I spent the entire peformance at Reading as the colonists would say 'making out' near the front assisted by ms Deal's bass rolling right through me. Best gig I never saw.
I am an andalusian dog.
Mrs John Murphy
I think the Pixies aren't trying to re-create 1990. Although I have resisted going to see them for fear of being disappointed.
They still seemed to have it in 2004. Fuck me though - how much weight has Black Francis put on?
CG - was your love, rice, beans and horses lard?
ventoux
5 star review in today's Guardian....
Quote:
The last time the Pixies came to Brixton it was for their run of tear-inducing 2004 reunion shows. Returning five years later for another four-night stint, this time they're celebrating the 20th birthday of Doolittle, the album that, following the uncompromising indie of Surfer Rosa, won them breakthrough success and sowed the seeds of the band's demise.
But tonight was more than just a slap on the back and quick wallow in nostalgia. Much of the crowd is younger than the album they're here to hear played in its entirety, and they watch a five-minute clip of Salvador Dalí and Luis Buñuel's 1929 surrealist classic Un Chien Andalou with unsettled awe.
The Pixies play B-sides Dancing the Mantra Ray and Weird At My School in the dark. "Some of these we've, like, played five times ever," Kim Deal says. Yet the songs are so fresh that when the lights come up for Doolittle's opening track Debaser, it's a shock to see four middle-aged figures on stage.
When they play, however, the years fall away. The raw shriek of Tame, the wired folk of Mr Grieves and the haunting emptiness of Silver are reminders of Doolittle's eclectic brevity. Throw in the anthemic Hey and Gouge Away, and the Pixies' third album starts to sound like a greatest hits package.

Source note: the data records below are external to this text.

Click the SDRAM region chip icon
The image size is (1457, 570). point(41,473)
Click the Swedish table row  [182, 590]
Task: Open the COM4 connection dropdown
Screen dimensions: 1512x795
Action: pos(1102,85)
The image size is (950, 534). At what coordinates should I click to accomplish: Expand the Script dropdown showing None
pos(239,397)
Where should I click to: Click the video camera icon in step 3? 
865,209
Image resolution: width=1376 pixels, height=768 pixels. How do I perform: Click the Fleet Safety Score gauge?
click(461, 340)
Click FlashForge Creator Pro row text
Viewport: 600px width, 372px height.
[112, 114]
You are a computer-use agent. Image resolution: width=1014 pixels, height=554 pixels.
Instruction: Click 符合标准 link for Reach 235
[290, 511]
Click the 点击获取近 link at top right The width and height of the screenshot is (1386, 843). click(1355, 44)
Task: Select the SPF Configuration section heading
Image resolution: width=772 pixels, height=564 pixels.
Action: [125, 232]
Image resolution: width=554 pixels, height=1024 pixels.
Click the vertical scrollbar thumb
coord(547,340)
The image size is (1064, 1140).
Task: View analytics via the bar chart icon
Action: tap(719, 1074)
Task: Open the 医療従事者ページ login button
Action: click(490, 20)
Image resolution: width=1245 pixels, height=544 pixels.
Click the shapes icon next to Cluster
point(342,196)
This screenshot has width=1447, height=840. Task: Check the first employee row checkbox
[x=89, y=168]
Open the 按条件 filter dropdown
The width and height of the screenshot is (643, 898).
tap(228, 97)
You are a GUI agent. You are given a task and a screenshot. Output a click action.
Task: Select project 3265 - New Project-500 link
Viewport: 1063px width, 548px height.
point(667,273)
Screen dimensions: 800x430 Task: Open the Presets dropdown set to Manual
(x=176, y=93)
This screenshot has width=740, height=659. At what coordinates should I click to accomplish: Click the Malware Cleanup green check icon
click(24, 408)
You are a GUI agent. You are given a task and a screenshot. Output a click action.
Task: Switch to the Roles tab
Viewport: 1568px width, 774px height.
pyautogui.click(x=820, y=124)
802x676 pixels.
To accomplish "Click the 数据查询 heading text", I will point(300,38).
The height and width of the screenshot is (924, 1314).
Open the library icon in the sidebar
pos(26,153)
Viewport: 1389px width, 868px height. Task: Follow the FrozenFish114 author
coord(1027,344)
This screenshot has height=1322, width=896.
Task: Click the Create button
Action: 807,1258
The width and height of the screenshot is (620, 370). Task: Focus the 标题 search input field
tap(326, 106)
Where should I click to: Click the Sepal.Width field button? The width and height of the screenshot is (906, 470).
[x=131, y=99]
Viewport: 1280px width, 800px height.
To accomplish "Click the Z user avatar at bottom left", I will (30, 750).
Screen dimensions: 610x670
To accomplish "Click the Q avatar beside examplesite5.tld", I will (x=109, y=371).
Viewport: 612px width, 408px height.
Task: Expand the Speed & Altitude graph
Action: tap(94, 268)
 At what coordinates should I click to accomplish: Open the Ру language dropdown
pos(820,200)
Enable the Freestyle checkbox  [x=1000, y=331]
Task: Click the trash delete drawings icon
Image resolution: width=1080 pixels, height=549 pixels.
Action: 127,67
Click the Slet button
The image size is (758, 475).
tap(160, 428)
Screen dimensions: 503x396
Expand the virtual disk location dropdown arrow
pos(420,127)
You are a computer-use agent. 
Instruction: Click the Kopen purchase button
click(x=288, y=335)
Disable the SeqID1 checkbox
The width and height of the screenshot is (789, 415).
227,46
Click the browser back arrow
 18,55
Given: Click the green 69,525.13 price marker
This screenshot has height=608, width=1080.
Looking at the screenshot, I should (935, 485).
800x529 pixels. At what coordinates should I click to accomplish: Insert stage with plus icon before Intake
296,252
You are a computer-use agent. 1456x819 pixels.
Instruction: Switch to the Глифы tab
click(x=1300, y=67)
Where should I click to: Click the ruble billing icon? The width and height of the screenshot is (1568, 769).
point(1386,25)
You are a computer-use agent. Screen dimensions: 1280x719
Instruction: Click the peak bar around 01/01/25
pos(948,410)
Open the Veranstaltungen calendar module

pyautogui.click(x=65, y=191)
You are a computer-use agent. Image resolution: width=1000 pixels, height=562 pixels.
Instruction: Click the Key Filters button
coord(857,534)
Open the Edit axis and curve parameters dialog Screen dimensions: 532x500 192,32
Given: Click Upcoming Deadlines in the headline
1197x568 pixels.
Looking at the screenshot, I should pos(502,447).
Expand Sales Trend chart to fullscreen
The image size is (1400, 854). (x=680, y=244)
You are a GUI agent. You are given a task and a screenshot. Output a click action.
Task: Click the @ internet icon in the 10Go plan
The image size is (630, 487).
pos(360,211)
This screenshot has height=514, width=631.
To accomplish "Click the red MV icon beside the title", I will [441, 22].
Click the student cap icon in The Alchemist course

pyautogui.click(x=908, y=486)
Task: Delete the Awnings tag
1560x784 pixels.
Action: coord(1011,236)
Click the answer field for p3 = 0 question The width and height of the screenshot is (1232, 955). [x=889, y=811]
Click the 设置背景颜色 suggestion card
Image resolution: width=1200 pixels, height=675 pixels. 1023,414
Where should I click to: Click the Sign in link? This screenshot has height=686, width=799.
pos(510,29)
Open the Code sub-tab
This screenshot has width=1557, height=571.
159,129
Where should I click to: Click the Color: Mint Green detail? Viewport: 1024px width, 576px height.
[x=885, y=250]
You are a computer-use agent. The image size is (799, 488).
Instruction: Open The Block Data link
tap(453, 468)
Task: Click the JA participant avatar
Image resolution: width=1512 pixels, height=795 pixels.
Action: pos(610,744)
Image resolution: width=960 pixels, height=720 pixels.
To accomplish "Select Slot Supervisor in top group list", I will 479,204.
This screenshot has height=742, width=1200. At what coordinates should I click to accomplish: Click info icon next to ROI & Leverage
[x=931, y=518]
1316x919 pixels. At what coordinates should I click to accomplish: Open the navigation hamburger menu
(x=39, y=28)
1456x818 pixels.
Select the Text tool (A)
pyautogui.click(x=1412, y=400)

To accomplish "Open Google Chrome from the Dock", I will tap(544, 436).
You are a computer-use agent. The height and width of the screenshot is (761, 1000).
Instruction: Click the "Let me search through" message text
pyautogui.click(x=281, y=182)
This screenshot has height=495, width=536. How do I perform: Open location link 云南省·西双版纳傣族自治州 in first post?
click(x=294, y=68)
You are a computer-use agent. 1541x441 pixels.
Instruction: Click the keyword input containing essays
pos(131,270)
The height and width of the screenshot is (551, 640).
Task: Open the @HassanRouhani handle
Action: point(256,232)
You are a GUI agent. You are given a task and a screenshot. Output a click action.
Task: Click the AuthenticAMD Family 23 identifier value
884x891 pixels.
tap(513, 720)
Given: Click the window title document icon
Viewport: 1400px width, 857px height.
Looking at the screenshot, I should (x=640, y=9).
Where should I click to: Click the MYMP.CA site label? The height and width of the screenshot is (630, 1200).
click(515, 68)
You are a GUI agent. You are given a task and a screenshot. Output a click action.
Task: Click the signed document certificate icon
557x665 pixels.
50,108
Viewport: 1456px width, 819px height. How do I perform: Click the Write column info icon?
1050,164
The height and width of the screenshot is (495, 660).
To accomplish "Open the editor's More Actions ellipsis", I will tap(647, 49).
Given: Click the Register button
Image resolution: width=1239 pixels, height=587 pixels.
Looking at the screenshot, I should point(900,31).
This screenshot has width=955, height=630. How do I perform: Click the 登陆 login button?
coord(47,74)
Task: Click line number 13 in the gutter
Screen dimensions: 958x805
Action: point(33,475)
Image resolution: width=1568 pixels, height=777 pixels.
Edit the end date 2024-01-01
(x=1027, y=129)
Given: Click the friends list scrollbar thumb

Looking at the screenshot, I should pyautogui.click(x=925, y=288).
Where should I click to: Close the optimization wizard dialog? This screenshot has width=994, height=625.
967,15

Footage of band members listening to Here Comes Your Man is a fun accompaniment to the live version. A slowed-down Wave of Mutilation proves a warm encore, but during Into the White, the dry-ice machine goes into overdrive, obscuring the band completely.
"We're not meant to be doing these!" protests Deal playfully when the band appear for a second encore. But the unholy trinity of Bone Machine, U-Mass and Gigantic provide a very special ending to a timeless revival.
grrr
eeeek - I'm all excited about tonight!
I'll have to see if I can post some shaky mobile phone footage with appaling sound quality at some point.
ventoux
grrr wrote:
eeeek - I'm all excited about tonight!
I'll have to see if I can post some shaky mobile phone footage with appaling sound quality at some point.
...and I'll make a mental note not to view it....
Mrs John Murphy
So how was it?
grrr
It was great.
It's only the second time I've been to one of these 'play a whole album' gigs and it was good to hear tracks that would usually be missing from a 'greatest hits' set.
It was worrying to know that my crush on Kim is so easily re-activated. It seemed to me that she and David Lovering were having the most fun.